> [GIVEN TASK]: Please reproduce, word for word, only the part of the listing below that runs from the line with "Click the 'Eclipse" to the line with "Action: 182,50", including both of those lines.

-*-

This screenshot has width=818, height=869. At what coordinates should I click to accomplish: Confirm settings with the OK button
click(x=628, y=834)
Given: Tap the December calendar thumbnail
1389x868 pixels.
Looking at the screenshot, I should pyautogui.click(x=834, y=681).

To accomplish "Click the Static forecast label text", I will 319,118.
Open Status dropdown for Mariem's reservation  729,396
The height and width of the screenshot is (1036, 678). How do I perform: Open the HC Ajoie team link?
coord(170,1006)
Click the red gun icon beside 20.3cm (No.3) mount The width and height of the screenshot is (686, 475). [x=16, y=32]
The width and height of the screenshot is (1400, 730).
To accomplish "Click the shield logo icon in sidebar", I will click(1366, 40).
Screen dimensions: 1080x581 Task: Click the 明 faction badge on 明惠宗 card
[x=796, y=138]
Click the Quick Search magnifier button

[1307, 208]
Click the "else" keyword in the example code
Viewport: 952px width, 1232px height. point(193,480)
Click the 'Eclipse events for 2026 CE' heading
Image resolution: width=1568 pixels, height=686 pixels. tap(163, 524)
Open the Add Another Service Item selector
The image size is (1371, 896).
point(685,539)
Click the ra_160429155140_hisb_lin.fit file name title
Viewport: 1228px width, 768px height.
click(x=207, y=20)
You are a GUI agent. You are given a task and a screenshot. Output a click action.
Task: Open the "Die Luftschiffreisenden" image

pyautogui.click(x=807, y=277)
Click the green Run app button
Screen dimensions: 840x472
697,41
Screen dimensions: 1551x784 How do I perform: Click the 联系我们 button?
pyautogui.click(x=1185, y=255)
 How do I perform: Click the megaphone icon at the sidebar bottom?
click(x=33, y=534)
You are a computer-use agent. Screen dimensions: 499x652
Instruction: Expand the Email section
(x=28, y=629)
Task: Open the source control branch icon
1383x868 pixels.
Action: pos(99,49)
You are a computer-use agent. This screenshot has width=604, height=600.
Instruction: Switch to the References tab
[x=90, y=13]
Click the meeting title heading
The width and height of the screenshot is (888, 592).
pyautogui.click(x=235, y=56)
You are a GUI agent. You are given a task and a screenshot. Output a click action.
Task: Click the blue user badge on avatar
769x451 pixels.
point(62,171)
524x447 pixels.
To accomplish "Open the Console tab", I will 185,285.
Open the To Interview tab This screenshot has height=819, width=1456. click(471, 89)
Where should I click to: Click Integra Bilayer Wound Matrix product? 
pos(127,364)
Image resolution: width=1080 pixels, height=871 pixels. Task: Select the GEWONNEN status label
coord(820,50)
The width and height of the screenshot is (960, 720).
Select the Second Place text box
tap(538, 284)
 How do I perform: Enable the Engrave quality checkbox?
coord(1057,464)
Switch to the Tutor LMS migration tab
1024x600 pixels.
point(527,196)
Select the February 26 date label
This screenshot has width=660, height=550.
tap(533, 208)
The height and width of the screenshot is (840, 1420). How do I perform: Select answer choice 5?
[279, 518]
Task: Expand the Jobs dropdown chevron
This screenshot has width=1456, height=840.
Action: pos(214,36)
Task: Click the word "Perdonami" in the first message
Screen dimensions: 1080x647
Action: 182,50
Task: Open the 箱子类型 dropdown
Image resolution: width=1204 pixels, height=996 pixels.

-*-

> [RESPONSE TO THE EXERCISE]:
Click the 'Eclipse events for 2026 CE' heading
Image resolution: width=1568 pixels, height=686 pixels. tap(163, 524)
Open the Add Another Service Item selector
The image size is (1371, 896).
point(685,539)
Click the ra_160429155140_hisb_lin.fit file name title
Viewport: 1228px width, 768px height.
click(x=207, y=20)
You are a GUI agent. You are given a task and a screenshot. Output a click action.
Task: Open the "Die Luftschiffreisenden" image

pyautogui.click(x=807, y=277)
Click the green Run app button
Screen dimensions: 840x472
697,41
Screen dimensions: 1551x784 How do I perform: Click the 联系我们 button?
pyautogui.click(x=1185, y=255)
 How do I perform: Click the megaphone icon at the sidebar bottom?
click(x=33, y=534)
You are a computer-use agent. Screen dimensions: 499x652
Instruction: Expand the Email section
(x=28, y=629)
Task: Open the source control branch icon
1383x868 pixels.
Action: pos(99,49)
You are a computer-use agent. This screenshot has width=604, height=600.
Instruction: Switch to the References tab
[x=90, y=13]
Click the meeting title heading
The width and height of the screenshot is (888, 592).
pyautogui.click(x=235, y=56)
You are a GUI agent. You are given a task and a screenshot. Output a click action.
Task: Click the blue user badge on avatar
769x451 pixels.
point(62,171)
524x447 pixels.
To accomplish "Open the Console tab", I will 185,285.
Open the To Interview tab This screenshot has height=819, width=1456. click(471, 89)
Where should I click to: Click Integra Bilayer Wound Matrix product? 
pos(127,364)
Image resolution: width=1080 pixels, height=871 pixels. Task: Select the GEWONNEN status label
coord(820,50)
The width and height of the screenshot is (960, 720).
Select the Second Place text box
tap(538, 284)
 How do I perform: Enable the Engrave quality checkbox?
coord(1057,464)
Switch to the Tutor LMS migration tab
1024x600 pixels.
point(527,196)
Select the February 26 date label
This screenshot has width=660, height=550.
tap(533, 208)
The height and width of the screenshot is (840, 1420). How do I perform: Select answer choice 5?
[279, 518]
Task: Expand the Jobs dropdown chevron
This screenshot has width=1456, height=840.
Action: pos(214,36)
Task: Click the word "Perdonami" in the first message
Screen dimensions: 1080x647
Action: 182,50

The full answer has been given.